* _Problem to work on_
The entries must be retyped exactly, down to the last line.

* _Dataset records_

----

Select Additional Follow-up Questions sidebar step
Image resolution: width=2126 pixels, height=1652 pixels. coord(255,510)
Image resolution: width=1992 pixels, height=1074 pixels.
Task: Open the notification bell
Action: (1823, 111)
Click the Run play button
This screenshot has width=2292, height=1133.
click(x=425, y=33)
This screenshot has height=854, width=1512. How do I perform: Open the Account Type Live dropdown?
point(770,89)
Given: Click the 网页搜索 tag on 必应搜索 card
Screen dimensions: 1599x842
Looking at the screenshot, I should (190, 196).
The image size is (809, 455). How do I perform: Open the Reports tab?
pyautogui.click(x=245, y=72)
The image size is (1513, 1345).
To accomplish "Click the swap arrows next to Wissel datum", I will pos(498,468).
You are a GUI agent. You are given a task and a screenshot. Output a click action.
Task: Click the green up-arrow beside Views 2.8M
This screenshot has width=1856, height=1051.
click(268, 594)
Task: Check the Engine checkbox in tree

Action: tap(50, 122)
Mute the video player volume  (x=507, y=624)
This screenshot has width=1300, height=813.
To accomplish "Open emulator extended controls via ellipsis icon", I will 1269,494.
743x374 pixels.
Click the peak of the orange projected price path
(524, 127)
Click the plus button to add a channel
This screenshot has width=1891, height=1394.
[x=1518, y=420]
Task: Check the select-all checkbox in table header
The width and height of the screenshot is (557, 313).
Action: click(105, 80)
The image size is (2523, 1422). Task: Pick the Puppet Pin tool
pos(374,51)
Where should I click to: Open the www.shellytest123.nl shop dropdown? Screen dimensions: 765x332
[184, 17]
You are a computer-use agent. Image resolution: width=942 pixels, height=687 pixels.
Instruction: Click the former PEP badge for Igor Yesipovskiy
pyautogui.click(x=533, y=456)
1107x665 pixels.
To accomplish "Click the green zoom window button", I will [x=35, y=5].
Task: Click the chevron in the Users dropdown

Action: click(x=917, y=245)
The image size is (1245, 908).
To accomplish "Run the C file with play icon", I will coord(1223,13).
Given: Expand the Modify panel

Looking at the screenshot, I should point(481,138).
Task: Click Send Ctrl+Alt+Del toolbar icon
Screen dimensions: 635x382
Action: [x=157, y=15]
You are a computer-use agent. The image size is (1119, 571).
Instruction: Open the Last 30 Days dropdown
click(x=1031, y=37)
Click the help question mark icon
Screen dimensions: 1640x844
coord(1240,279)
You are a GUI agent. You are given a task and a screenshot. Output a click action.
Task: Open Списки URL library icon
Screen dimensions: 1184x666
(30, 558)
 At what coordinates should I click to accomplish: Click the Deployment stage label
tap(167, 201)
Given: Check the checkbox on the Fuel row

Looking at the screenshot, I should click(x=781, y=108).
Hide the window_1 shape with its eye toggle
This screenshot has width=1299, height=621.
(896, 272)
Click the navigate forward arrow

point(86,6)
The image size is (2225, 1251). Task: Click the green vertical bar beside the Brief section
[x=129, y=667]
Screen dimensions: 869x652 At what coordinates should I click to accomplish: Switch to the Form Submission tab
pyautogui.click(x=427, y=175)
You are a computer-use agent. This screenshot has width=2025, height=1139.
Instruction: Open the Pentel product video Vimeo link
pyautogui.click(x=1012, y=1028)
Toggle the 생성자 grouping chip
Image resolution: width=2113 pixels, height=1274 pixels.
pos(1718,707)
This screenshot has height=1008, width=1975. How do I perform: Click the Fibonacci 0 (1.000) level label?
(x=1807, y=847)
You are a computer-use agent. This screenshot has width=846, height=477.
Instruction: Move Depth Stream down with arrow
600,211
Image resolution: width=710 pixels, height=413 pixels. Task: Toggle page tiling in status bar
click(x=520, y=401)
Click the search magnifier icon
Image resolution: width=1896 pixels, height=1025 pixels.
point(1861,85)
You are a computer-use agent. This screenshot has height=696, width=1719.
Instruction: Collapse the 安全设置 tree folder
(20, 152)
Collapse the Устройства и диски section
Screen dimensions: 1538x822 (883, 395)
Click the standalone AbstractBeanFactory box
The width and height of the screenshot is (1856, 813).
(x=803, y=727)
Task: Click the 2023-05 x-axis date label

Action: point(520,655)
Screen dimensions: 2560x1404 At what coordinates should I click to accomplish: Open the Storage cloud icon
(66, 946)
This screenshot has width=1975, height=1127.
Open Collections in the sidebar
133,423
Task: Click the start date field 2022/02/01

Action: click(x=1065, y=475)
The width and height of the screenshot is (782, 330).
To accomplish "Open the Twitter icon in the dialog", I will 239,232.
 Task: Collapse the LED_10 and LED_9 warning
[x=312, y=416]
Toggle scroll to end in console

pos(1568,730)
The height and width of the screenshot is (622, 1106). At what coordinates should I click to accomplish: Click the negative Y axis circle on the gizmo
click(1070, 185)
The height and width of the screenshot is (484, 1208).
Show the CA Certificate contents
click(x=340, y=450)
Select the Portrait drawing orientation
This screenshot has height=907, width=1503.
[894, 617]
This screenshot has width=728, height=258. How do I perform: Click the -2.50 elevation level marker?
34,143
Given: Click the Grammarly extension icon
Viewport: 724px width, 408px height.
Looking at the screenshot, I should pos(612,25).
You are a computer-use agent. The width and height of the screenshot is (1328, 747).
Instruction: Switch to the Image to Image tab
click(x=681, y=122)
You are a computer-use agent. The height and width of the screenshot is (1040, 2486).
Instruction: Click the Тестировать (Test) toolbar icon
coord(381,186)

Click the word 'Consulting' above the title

----

* _Exercise response_
Select Additional Follow-up Questions sidebar step
Image resolution: width=2126 pixels, height=1652 pixels. coord(255,510)
Image resolution: width=1992 pixels, height=1074 pixels.
Task: Open the notification bell
Action: (1823, 111)
Click the Run play button
This screenshot has width=2292, height=1133.
click(x=425, y=33)
This screenshot has height=854, width=1512. How do I perform: Open the Account Type Live dropdown?
point(770,89)
Given: Click the 网页搜索 tag on 必应搜索 card
Screen dimensions: 1599x842
Looking at the screenshot, I should (190, 196).
The image size is (809, 455). How do I perform: Open the Reports tab?
pyautogui.click(x=245, y=72)
The image size is (1513, 1345).
To accomplish "Click the swap arrows next to Wissel datum", I will pos(498,468).
You are a GUI agent. You are given a task and a screenshot. Output a click action.
Task: Click the green up-arrow beside Views 2.8M
This screenshot has width=1856, height=1051.
click(268, 594)
Task: Check the Engine checkbox in tree

Action: tap(50, 122)
Mute the video player volume  (x=507, y=624)
This screenshot has width=1300, height=813.
To accomplish "Open emulator extended controls via ellipsis icon", I will 1269,494.
743x374 pixels.
Click the peak of the orange projected price path
(524, 127)
Click the plus button to add a channel
This screenshot has width=1891, height=1394.
[x=1518, y=420]
Task: Check the select-all checkbox in table header
The width and height of the screenshot is (557, 313).
Action: click(105, 80)
The image size is (2523, 1422). Task: Pick the Puppet Pin tool
pos(374,51)
Where should I click to: Open the www.shellytest123.nl shop dropdown? Screen dimensions: 765x332
[184, 17]
You are a computer-use agent. Image resolution: width=942 pixels, height=687 pixels.
Instruction: Click the former PEP badge for Igor Yesipovskiy
pyautogui.click(x=533, y=456)
1107x665 pixels.
To accomplish "Click the green zoom window button", I will [x=35, y=5].
Task: Click the chevron in the Users dropdown

Action: click(x=917, y=245)
The image size is (1245, 908).
To accomplish "Run the C file with play icon", I will coord(1223,13).
Given: Expand the Modify panel

Looking at the screenshot, I should point(481,138).
Task: Click Send Ctrl+Alt+Del toolbar icon
Screen dimensions: 635x382
Action: [x=157, y=15]
You are a computer-use agent. The image size is (1119, 571).
Instruction: Open the Last 30 Days dropdown
click(x=1031, y=37)
Click the help question mark icon
Screen dimensions: 1640x844
coord(1240,279)
You are a GUI agent. You are given a task and a screenshot. Output a click action.
Task: Open Списки URL library icon
Screen dimensions: 1184x666
(30, 558)
 At what coordinates should I click to accomplish: Click the Deployment stage label
tap(167, 201)
Given: Check the checkbox on the Fuel row

Looking at the screenshot, I should click(x=781, y=108).
Hide the window_1 shape with its eye toggle
This screenshot has width=1299, height=621.
(896, 272)
Click the navigate forward arrow

point(86,6)
The image size is (2225, 1251). Task: Click the green vertical bar beside the Brief section
[x=129, y=667]
Screen dimensions: 869x652 At what coordinates should I click to accomplish: Switch to the Form Submission tab
pyautogui.click(x=427, y=175)
You are a computer-use agent. This screenshot has width=2025, height=1139.
Instruction: Open the Pentel product video Vimeo link
pyautogui.click(x=1012, y=1028)
Toggle the 생성자 grouping chip
Image resolution: width=2113 pixels, height=1274 pixels.
pos(1718,707)
This screenshot has height=1008, width=1975. How do I perform: Click the Fibonacci 0 (1.000) level label?
(x=1807, y=847)
You are a computer-use agent. This screenshot has width=846, height=477.
Instruction: Move Depth Stream down with arrow
600,211
Image resolution: width=710 pixels, height=413 pixels. Task: Toggle page tiling in status bar
click(x=520, y=401)
Click the search magnifier icon
Image resolution: width=1896 pixels, height=1025 pixels.
point(1861,85)
You are a computer-use agent. This screenshot has height=696, width=1719.
Instruction: Collapse the 安全设置 tree folder
(20, 152)
Collapse the Устройства и диски section
Screen dimensions: 1538x822 (883, 395)
Click the standalone AbstractBeanFactory box
The width and height of the screenshot is (1856, 813).
(x=803, y=727)
Task: Click the 2023-05 x-axis date label

Action: point(520,655)
Screen dimensions: 2560x1404 At what coordinates should I click to accomplish: Open the Storage cloud icon
(66, 946)
This screenshot has width=1975, height=1127.
Open Collections in the sidebar
133,423
Task: Click the start date field 2022/02/01

Action: click(x=1065, y=475)
The width and height of the screenshot is (782, 330).
To accomplish "Open the Twitter icon in the dialog", I will 239,232.
 Task: Collapse the LED_10 and LED_9 warning
[x=312, y=416]
Toggle scroll to end in console

pos(1568,730)
The height and width of the screenshot is (622, 1106). At what coordinates should I click to accomplish: Click the negative Y axis circle on the gizmo
click(1070, 185)
The height and width of the screenshot is (484, 1208).
Show the CA Certificate contents
click(x=340, y=450)
Select the Portrait drawing orientation
This screenshot has height=907, width=1503.
[894, 617]
This screenshot has width=728, height=258. How do I perform: Click the -2.50 elevation level marker?
34,143
Given: Click the Grammarly extension icon
Viewport: 724px width, 408px height.
Looking at the screenshot, I should pos(612,25).
You are a computer-use agent. The width and height of the screenshot is (1328, 747).
Instruction: Switch to the Image to Image tab
click(x=681, y=122)
You are a computer-use agent. The height and width of the screenshot is (1040, 2486).
Instruction: Click the Тестировать (Test) toolbar icon
coord(381,186)

Click the word 'Consulting' above the title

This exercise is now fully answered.